Given information:
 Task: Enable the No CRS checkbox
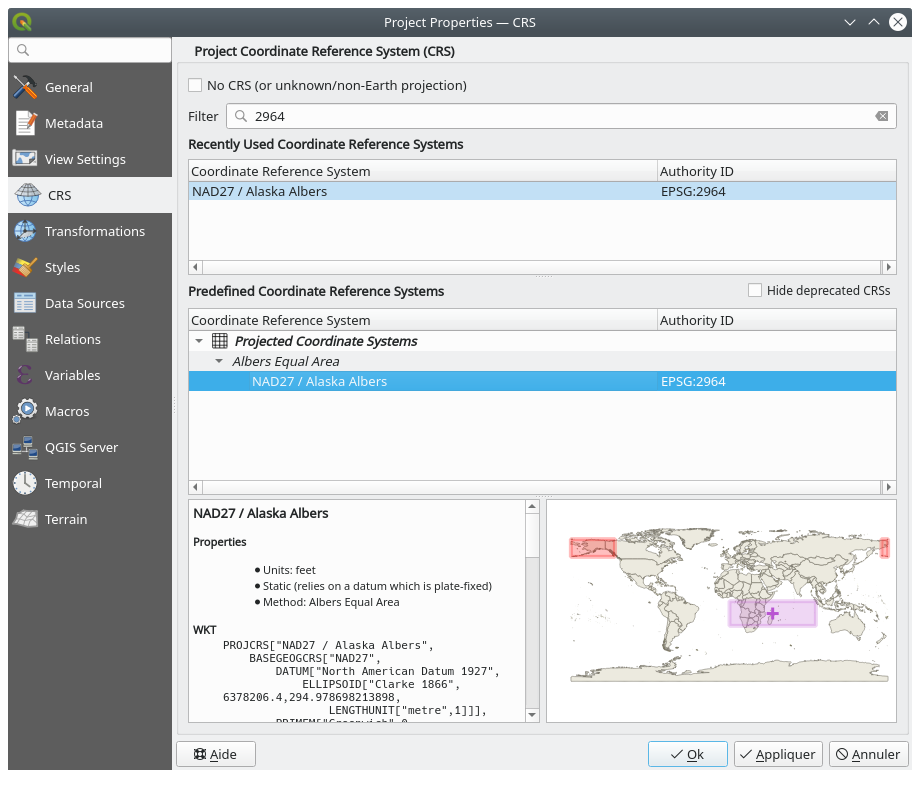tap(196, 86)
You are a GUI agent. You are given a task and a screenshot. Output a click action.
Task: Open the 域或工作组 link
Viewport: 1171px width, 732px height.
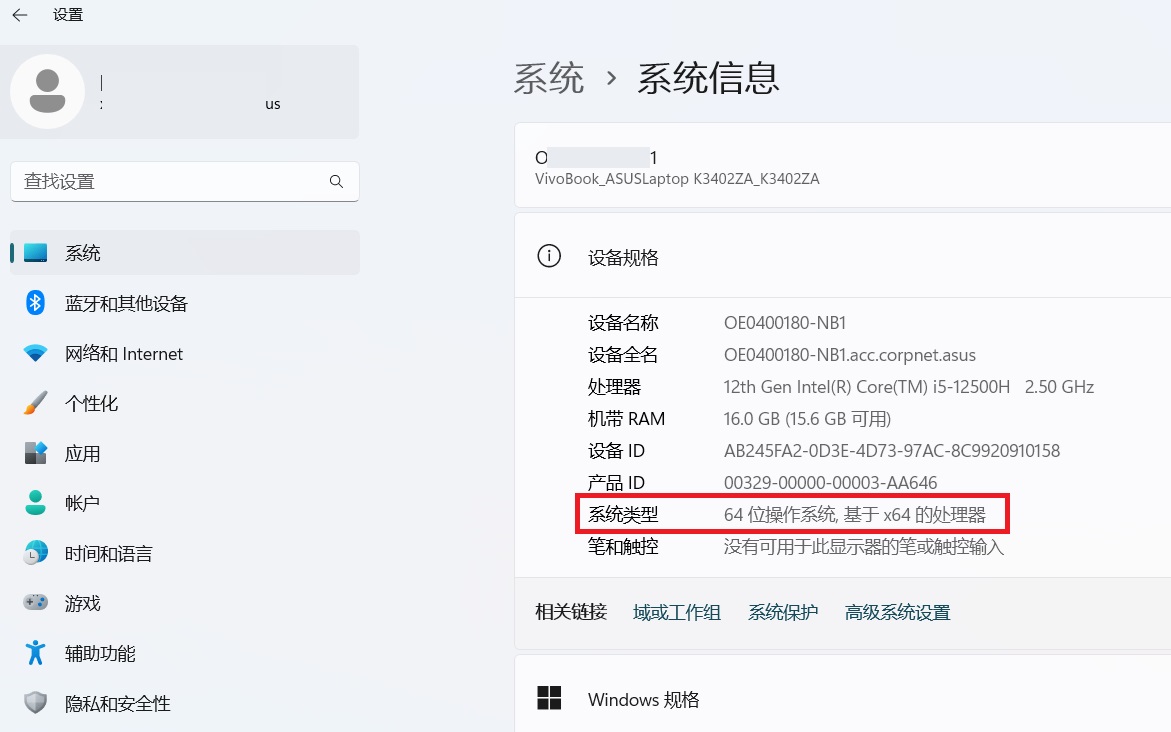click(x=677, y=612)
==
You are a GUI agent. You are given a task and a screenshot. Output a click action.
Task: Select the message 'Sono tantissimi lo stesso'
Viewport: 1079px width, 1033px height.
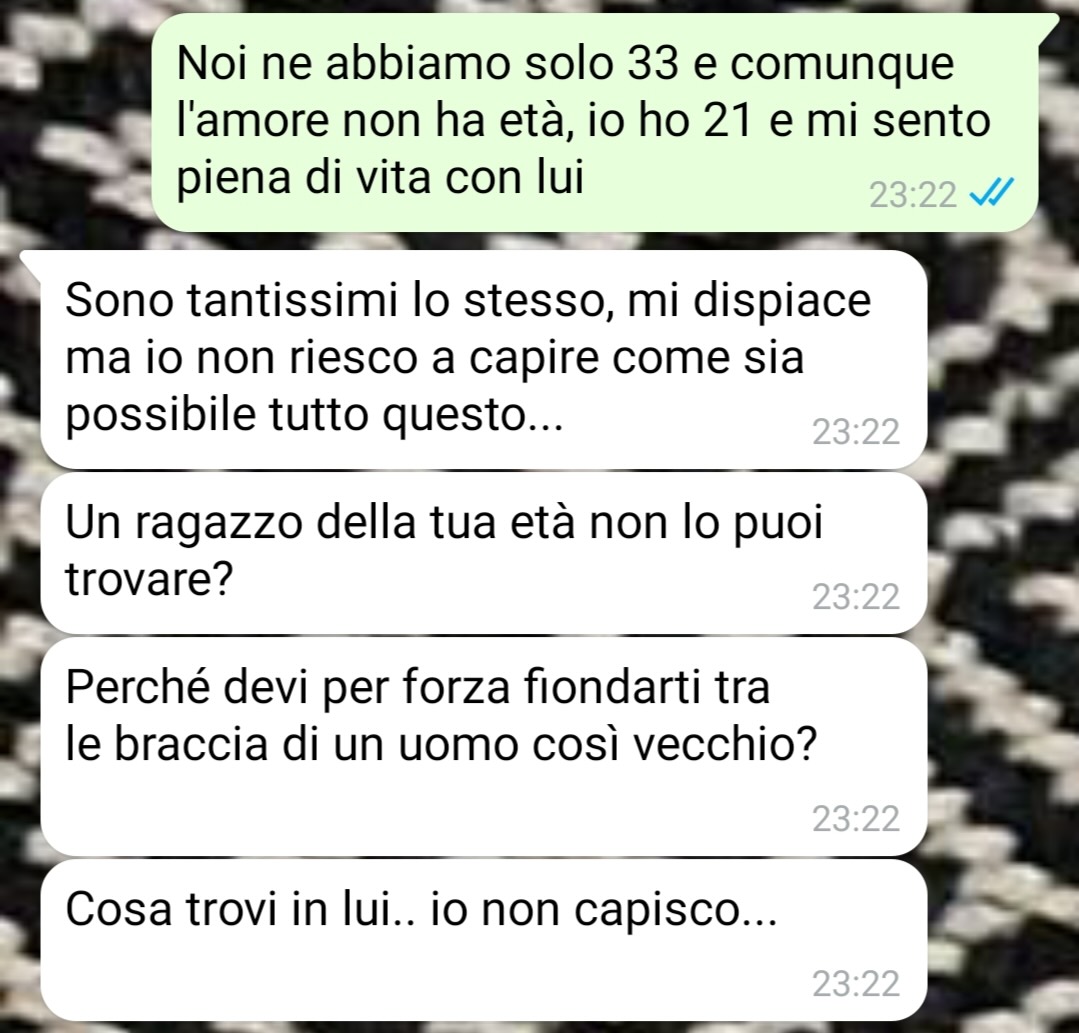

Directions for this task: From the listing above, output exactly the run of lines that starts with the line containing "Task: Select the" and ends with the line containing "Viewport: 1079px width, 1033px height.".

Reply:
Task: Select the message 'Sono tantissimi lo stesso'
Viewport: 1079px width, 1033px height.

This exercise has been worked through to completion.